Je reviens sur la vie et l'oeuvre - surtout - des abbés Fricaud que j'ai pourtant déjà copieusement traitées au mois d'août dernier.

Le point de départ de cette curiosité biographique venait alors de leurs tombes, au cimetière de Guémené, en particulier de celle de l'un d'entre eux, René, surmontée d'un buste.

Je remets ci-après, d'ailleurs, la photo que j'ai postée à l'époque.



Pour mémoire et en très résumé, trois frères originaires d'une même famille Fricaud de Guémené furent prêtres de part le monde (Inde, Loire-Inférieure,...) vers le milieu du XIXème siècle.

Je viens de récemment découvrir une pièce supplémentaire de leur parcours mondial, à savoir celle qui rend compte - dans une certaine mesure - de leur ensevelissement guémenois. Et naturellement, je me devais de vous faire partager cette information. Voici les faits.

Le 29 mai 1867, le Conseil municipal de Guémené s'est réuni. Il y a là le Maire, M. Simon, ses Adjoints MM. Durand et David, les autres conseillers : MM. Chenet, Clavier (et Clavier bis), Houllier, Tessier, Gicou, Fournel, Desvaux, Bernard (et Bernard bis), Potiron de Boisfleury, Frèrejouan du Saint, Heuzé, Alliot.

Bref, la fine fleur de la notabilité guémenoise, que des noms qui fleurent leur terroir et qui ont un air de déjà entendus.

L'ordre du jour est chargé. Après avoir approuvé divers comptes de 1866, voté le budget vicinal de 1868, traité diverses questions de terrains, le Conseil délibère d'une proposition des "abbés Fricaud".

En effet, l'un de ces vénérables, demeurant "rue Trézel N°1 Batignolles - Clichy" (donc sur Paris), a envoyé une lettre en date du 11 mai 1867, par laquelle il informe le Maire de Guémené de son intention, ainsi que celle de son frère, de faire un don au Bureau de Bienfaisance.



La somme, comme on voit, est de 1.200 francs, les économies de deux pieuses vies peut-être. Il est toujours difficile de fournir l'équivalent en monnaie actuelle d'une somme ancienne, mais cela peut représenter environ 4.000 euros d'aujourd'hui.

Les abbés, pleins de sens (de l'économie), assortissent toutefois leur don d'une condition.

Il faut, disent-ils, que "la somme soit placée en rente sur l'Etat, pour le revenu en être versé aux pauvres de la commune".

Comme le taux d'intérêt devait tourner autour de 5% par an dans cette période, le revenu annuel du placement des 1.200 francs devait donc avoisiner l'équivalent de 200 euros actuels.

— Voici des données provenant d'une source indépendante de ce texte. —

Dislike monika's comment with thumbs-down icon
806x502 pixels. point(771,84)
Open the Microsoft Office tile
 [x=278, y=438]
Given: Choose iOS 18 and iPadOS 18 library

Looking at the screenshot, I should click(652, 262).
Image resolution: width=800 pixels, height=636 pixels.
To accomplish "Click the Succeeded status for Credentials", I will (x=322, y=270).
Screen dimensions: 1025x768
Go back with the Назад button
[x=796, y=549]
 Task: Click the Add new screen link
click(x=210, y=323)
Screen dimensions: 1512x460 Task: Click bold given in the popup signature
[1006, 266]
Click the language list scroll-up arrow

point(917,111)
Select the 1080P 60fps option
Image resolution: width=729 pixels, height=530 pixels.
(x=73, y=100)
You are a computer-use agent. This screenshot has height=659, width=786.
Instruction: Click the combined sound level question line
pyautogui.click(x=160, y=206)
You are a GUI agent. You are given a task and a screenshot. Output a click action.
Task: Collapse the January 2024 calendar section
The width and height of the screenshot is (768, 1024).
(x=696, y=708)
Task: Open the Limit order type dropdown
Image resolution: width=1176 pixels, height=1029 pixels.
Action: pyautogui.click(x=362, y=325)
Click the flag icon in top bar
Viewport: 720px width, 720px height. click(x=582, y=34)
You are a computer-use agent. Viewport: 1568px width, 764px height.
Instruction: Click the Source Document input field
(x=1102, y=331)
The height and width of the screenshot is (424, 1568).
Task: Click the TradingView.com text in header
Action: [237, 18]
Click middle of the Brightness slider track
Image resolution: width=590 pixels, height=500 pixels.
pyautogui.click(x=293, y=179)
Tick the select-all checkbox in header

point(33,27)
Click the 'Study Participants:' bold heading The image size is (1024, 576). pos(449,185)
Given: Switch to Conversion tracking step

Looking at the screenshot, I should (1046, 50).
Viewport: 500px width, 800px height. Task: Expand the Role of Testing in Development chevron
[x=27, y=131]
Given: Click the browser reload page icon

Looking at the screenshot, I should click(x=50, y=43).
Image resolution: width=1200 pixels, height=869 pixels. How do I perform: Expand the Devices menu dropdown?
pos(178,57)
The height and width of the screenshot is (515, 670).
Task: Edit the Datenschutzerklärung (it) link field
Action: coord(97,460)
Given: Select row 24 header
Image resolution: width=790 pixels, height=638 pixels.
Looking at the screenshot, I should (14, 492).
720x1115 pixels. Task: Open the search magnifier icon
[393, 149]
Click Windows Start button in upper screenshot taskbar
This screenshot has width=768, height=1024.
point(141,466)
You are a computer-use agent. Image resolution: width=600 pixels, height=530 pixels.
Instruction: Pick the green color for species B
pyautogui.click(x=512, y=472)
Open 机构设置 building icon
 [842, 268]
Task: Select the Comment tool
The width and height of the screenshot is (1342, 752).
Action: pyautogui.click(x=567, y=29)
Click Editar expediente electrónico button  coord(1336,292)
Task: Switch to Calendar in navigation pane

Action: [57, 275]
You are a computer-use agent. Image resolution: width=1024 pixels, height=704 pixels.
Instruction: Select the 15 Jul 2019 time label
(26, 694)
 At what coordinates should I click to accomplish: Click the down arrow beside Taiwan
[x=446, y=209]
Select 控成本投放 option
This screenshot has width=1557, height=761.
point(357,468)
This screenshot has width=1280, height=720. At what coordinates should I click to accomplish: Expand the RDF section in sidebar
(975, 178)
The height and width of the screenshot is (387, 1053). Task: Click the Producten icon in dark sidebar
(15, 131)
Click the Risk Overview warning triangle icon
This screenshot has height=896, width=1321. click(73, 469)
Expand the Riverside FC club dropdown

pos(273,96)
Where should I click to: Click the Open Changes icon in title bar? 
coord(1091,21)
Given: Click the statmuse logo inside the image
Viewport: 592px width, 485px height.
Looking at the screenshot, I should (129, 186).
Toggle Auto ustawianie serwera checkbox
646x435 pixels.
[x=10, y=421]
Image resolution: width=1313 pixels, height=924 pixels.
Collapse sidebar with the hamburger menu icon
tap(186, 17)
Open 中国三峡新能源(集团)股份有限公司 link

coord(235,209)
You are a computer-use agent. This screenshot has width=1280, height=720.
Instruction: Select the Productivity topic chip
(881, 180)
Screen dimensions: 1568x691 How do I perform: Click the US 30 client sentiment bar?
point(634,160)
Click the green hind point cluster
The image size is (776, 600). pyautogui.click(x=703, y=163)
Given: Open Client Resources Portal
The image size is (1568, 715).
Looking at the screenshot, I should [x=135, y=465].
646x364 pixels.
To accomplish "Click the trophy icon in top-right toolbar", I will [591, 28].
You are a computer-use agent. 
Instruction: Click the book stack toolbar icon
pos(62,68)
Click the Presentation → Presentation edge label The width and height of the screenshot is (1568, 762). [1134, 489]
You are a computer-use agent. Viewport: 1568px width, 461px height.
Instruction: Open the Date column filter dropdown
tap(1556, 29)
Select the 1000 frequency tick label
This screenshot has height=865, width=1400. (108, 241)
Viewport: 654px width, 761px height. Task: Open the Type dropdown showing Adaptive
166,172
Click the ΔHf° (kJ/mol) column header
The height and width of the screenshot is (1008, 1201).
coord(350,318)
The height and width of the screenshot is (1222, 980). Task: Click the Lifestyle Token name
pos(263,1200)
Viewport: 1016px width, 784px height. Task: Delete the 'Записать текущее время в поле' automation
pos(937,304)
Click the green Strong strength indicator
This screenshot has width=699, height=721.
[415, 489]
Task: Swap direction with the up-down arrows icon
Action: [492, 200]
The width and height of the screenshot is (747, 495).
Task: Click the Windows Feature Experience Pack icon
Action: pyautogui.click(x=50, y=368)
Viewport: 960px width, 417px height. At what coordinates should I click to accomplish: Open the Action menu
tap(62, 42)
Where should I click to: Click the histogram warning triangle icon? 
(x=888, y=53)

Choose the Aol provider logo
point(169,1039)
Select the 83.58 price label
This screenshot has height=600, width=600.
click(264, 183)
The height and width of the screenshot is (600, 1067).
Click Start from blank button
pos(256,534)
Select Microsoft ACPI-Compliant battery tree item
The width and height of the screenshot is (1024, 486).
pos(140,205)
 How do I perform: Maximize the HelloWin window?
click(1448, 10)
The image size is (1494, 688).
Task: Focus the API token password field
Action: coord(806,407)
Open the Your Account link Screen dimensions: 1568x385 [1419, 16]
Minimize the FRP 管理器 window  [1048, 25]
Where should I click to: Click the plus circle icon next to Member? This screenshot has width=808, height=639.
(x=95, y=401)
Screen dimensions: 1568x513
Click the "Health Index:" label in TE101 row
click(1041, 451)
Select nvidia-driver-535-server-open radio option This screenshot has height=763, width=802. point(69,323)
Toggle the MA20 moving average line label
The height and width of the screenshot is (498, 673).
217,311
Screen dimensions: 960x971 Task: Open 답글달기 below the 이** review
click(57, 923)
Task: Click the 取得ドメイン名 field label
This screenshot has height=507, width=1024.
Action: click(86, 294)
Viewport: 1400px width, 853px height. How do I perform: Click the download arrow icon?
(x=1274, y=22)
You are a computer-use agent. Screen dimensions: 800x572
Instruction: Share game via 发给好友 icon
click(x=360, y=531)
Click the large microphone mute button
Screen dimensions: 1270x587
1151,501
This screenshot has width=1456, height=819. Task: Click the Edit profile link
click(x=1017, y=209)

Ou il y avait peu de pauvres à Guémené sous Napoléon III, ou bien...

Toutefois, c'est dans ce genre de circonstances qu'on voit si, en matière de représentation politique, l'on a affaire à un grand homme public ou pas.

Le Maire de Guémené poursuit ainsi l'exposé du dossier en "se faisant l'organe de la population" (c'est bien le moins) : il propose qu'on commence par voter des remerciements aux bons prêtres et aussi, bien sûr, que le Conseil accepte l'offre, si caractéristique du dévouement de ces messieurs aux pauvres de la commune.

Mais voilà, son petit doigt lui a aussi dit que les bons prélats mourraient d'envie (si j'ose dire) d'être enterrés dans leur terre natale.

Sublime, il suggère donc que le Conseil leur accorde GRATUITEMENT une concession à perpétuité dans le cimetière communal ! Wow, la teuf, quoi.

On imagine la suite : le Conseil, ému aux larmes, debout sur les tables, cède à toutes les instances de son Maire et l'autorise avec enthousiasme à prendre les sous des Fricaud et à se débrouiller pour les placer comme il se doit. Emporté par ce bel élan, le Conseil accorde également la perpèt' au bons Pères.

C'est beau comme de l'Antique.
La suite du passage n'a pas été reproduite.